In the bioreactor modeling abstract below, what did the one-dimensional axial compartment model agree well with the CFD model on?

#### [PROVIDED TEXT]

—————

Developing a CFD-based axial compartment model for a lab scale bioreactor

Abstract

Processes involving biological reactions are essential for modern society. Food additives, pharmaceuticals, and commodity chemicals are all major industries that utilize cellular activity to generate desired materials. From penicillin to citric acid, products of bioreactors touch many aspects of day to day life. Accurate models are invaluable to minimize the time and cost associated with process design, scale-up, control, and optimization. However, bioreactors provide unique challenges for the development of accurate yet computationally efficient models due to sensitivity to small changes across different time and length scales. Ultra-high-fidelity modeling using computational flow dynamics (CFD) is too computationally expensive for versatile bioreactor modeling, while simple ideal models do not account for how the flow field affects reactor performance. A compartment model (CM) offers the best of both worlds; by sacrificing some resolution, flow dynamics can be incorporated into a fast-solving model. These models show promise in accurate prediction with short computation times, and the resolution can be adjusted depending on the desired modeling application. CMs are generated based on flow information derived either from experimentation or CFD modeling. A sampling of CM approaches is presented in this work. Additionally, a case study is presented, in which an empirical compartment modeling approach is adapted for use with CFD output. The developed one-dimensional axial CM showed good agreement with the CFD model for mixing times from a simulated concentration step change, although a loss of predictive ability was observed with rigorously modeled acid injection. The results indicate that, with minor modification to the compartmental framework, the developed CFD-CM can be made more accurate while remaining computationally inexpensive.

—————

#### [RAW DATA]
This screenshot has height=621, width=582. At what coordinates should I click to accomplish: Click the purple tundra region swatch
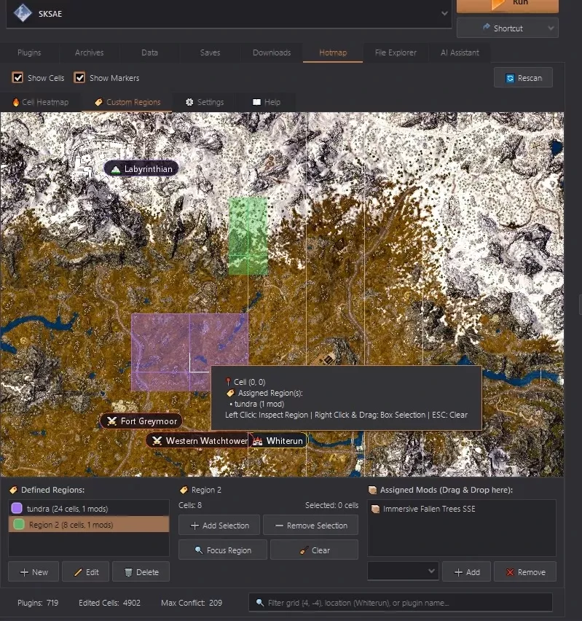(x=17, y=508)
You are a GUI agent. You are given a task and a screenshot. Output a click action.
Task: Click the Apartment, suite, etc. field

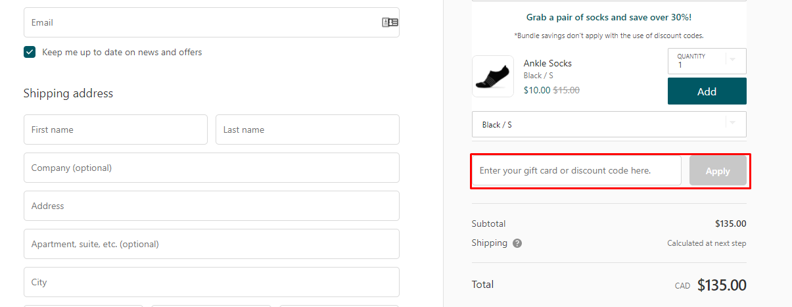211,244
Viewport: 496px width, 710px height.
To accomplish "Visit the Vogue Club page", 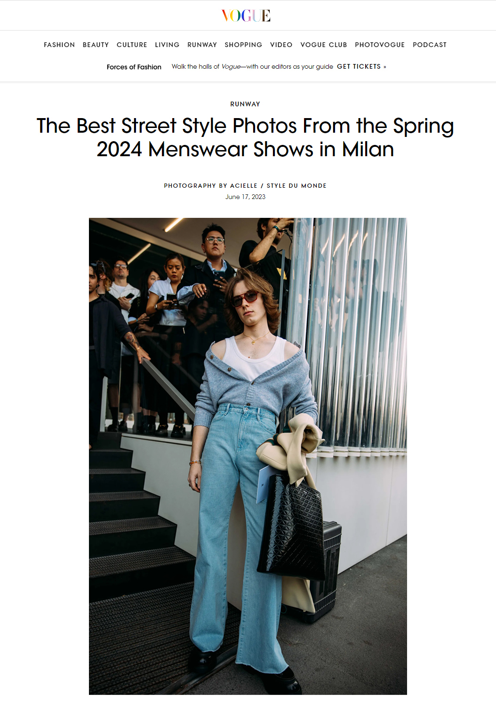I will pos(323,45).
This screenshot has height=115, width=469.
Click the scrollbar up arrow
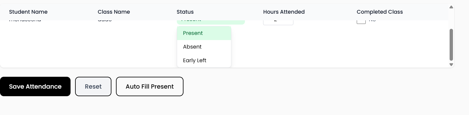click(x=451, y=7)
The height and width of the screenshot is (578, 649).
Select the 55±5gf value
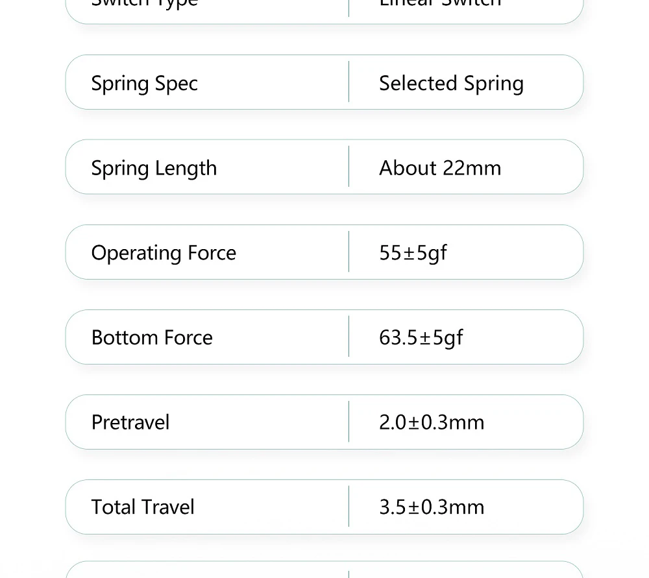click(x=413, y=253)

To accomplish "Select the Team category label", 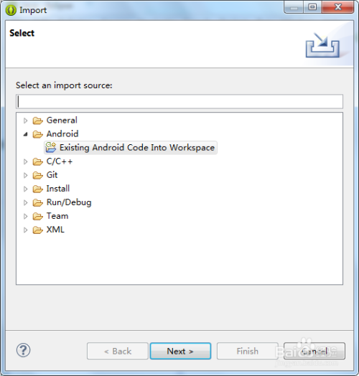I will coord(57,216).
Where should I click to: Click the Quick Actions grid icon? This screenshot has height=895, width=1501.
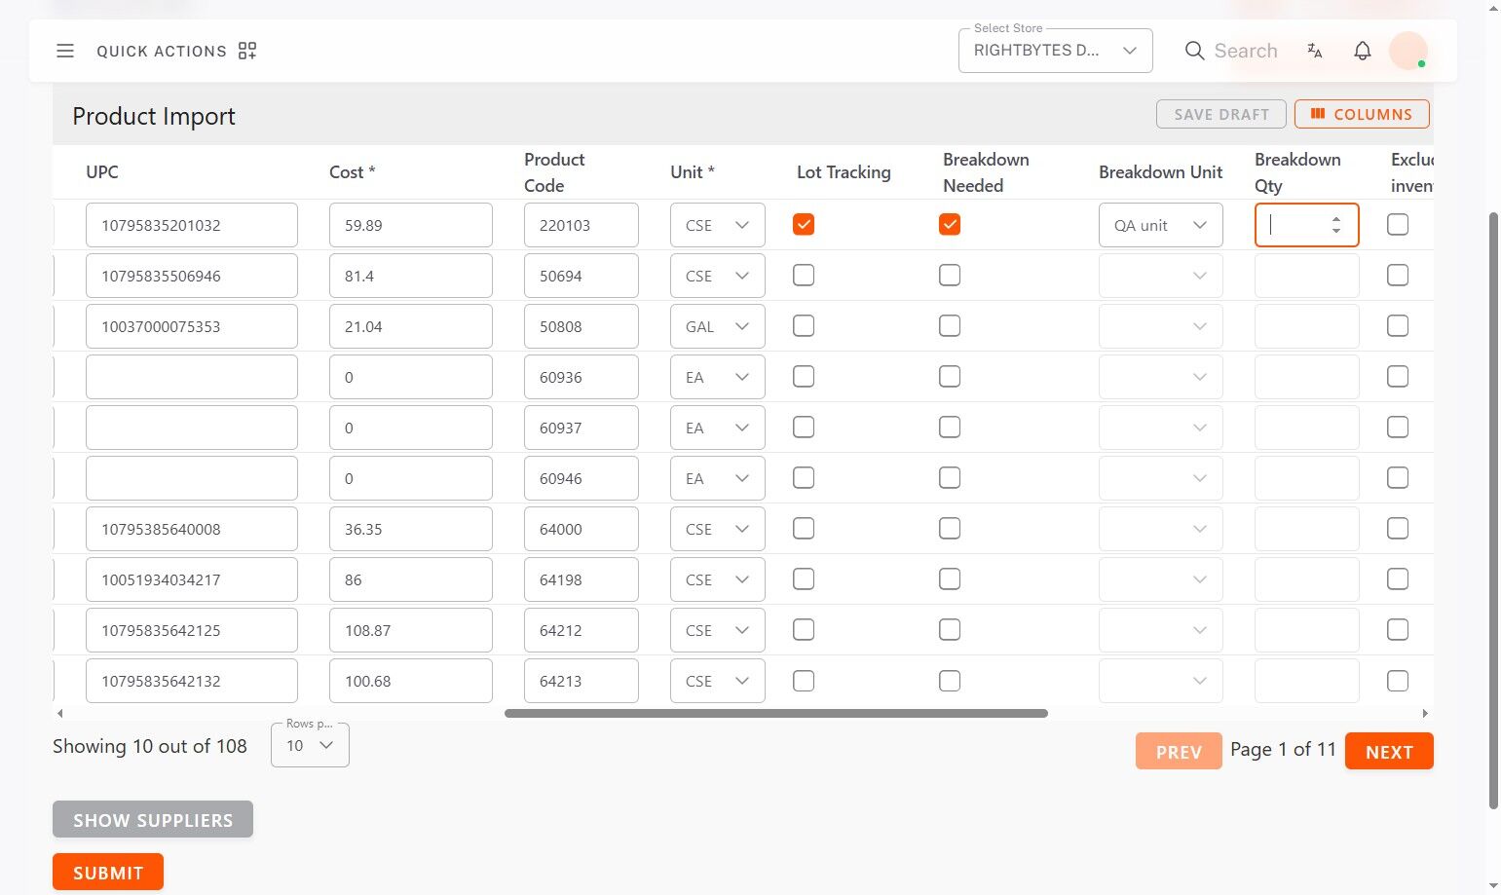pos(247,51)
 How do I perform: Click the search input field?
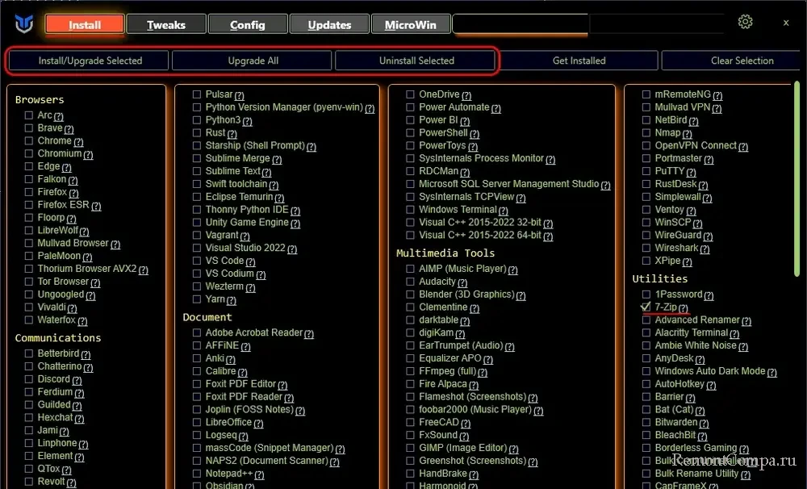coord(521,25)
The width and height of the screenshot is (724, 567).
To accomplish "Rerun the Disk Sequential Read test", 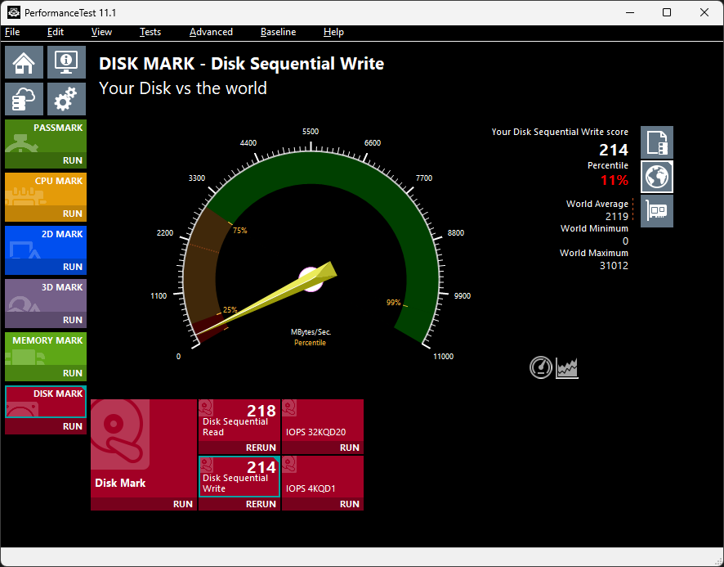I will (261, 448).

—————

#### [EXERCISE OUTPUT]
Mixing times from a simulated concentration step change.